> Tâche à effectuer
Recopiez à l'identique toutes les lignes des entrées ci-dessous, sans les images, s'il vous plaît.

··· Données disponibles

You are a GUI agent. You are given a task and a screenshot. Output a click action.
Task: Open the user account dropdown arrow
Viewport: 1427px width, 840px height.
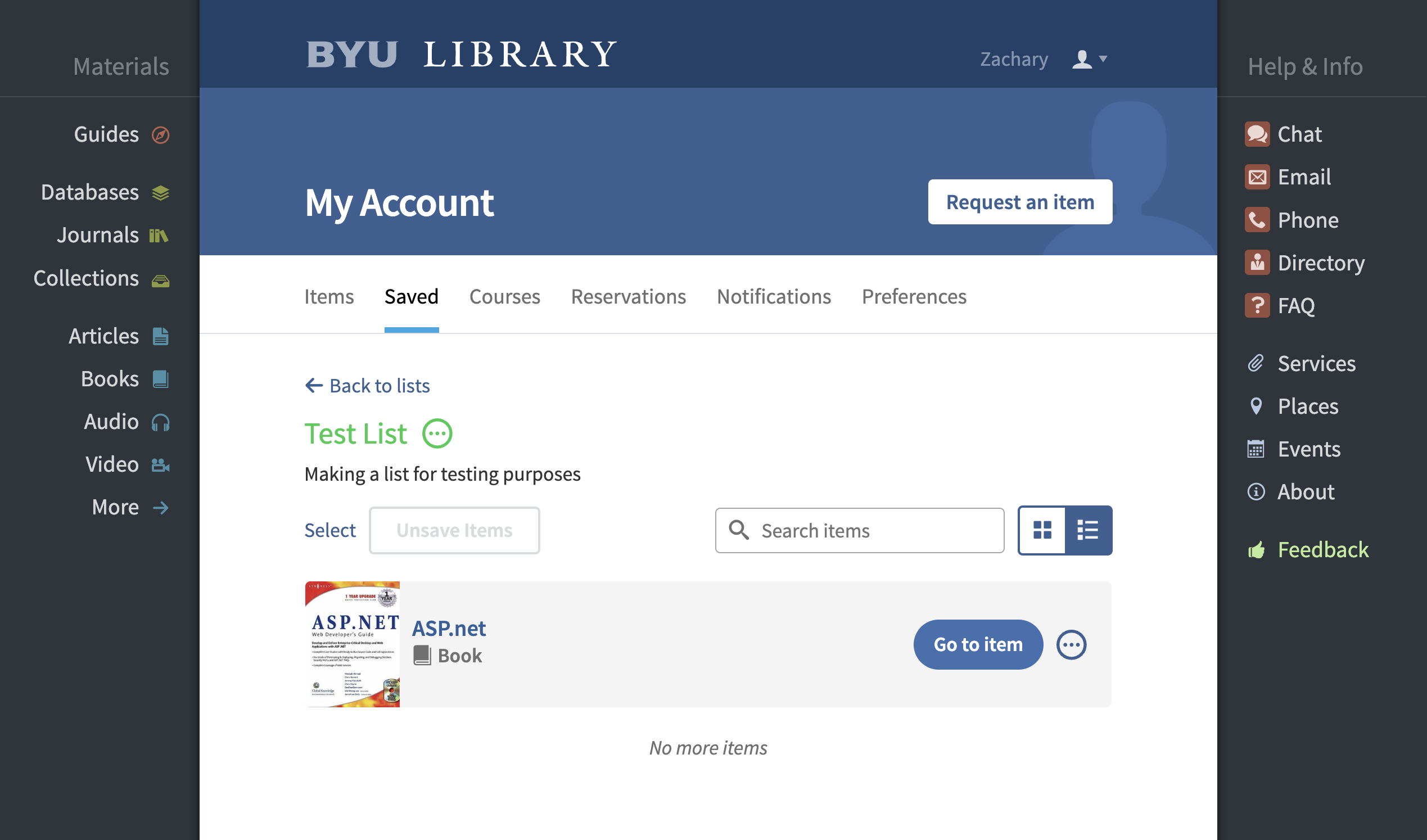click(1103, 58)
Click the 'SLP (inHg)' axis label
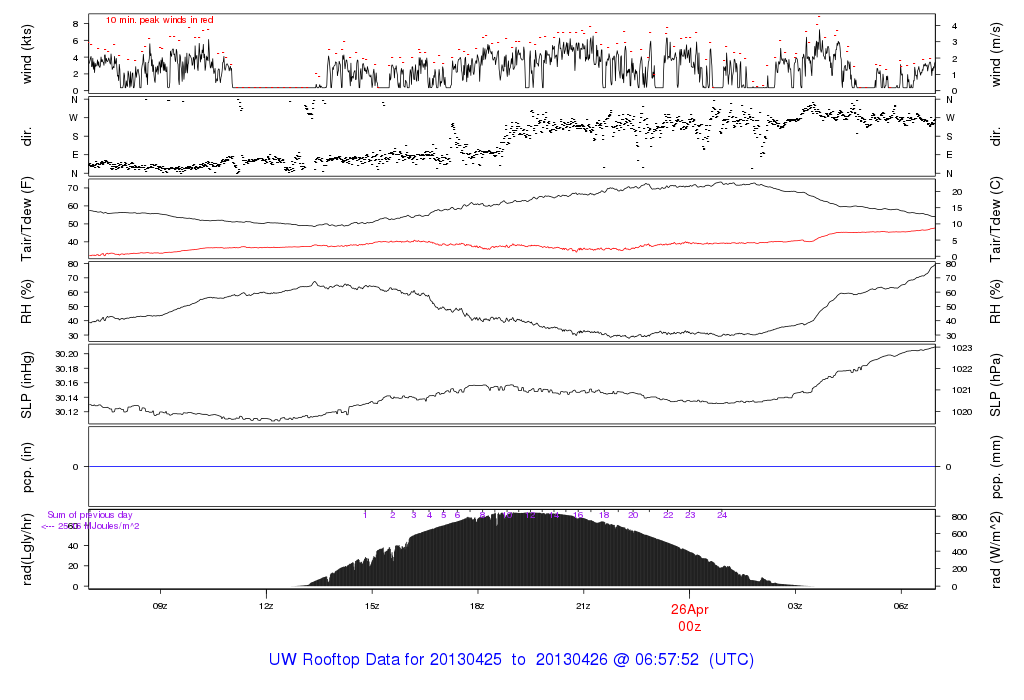The image size is (1024, 700). (x=27, y=384)
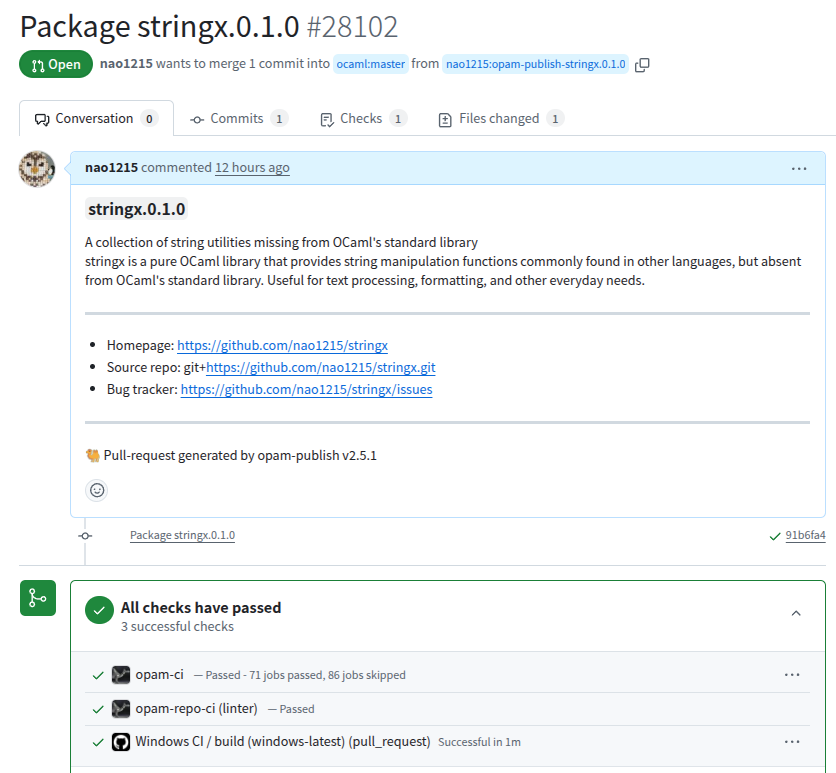Click commit success checkmark near 91b6fa4
This screenshot has height=773, width=836.
(775, 536)
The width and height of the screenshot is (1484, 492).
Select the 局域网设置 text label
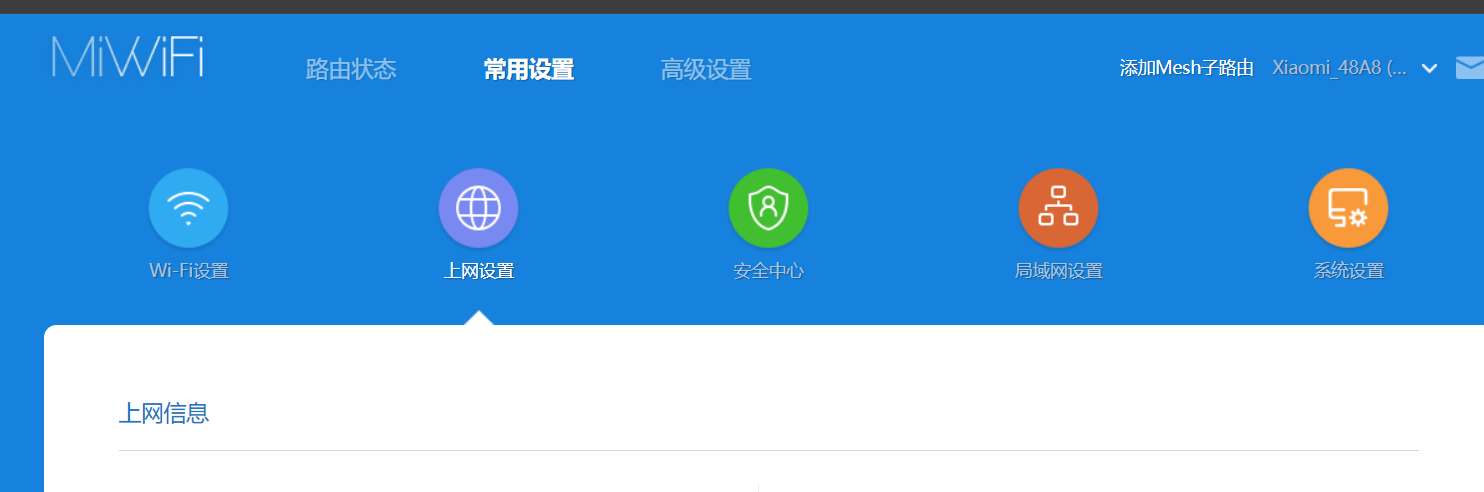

······

> Résultat ci-dessous
You are a GUI agent. You are given a task and a screenshot. Output a click action.
Task: Open the user account dropdown arrow
Viewport: 1427px width, 840px height.
click(1103, 58)
Click the 'SLP (inHg)' axis label
The image size is (1024, 700). (x=27, y=384)
Click commit success checkmark near 91b6fa4
This screenshot has height=773, width=836.
(775, 536)
The width and height of the screenshot is (1484, 492).
Select the 局域网设置 text label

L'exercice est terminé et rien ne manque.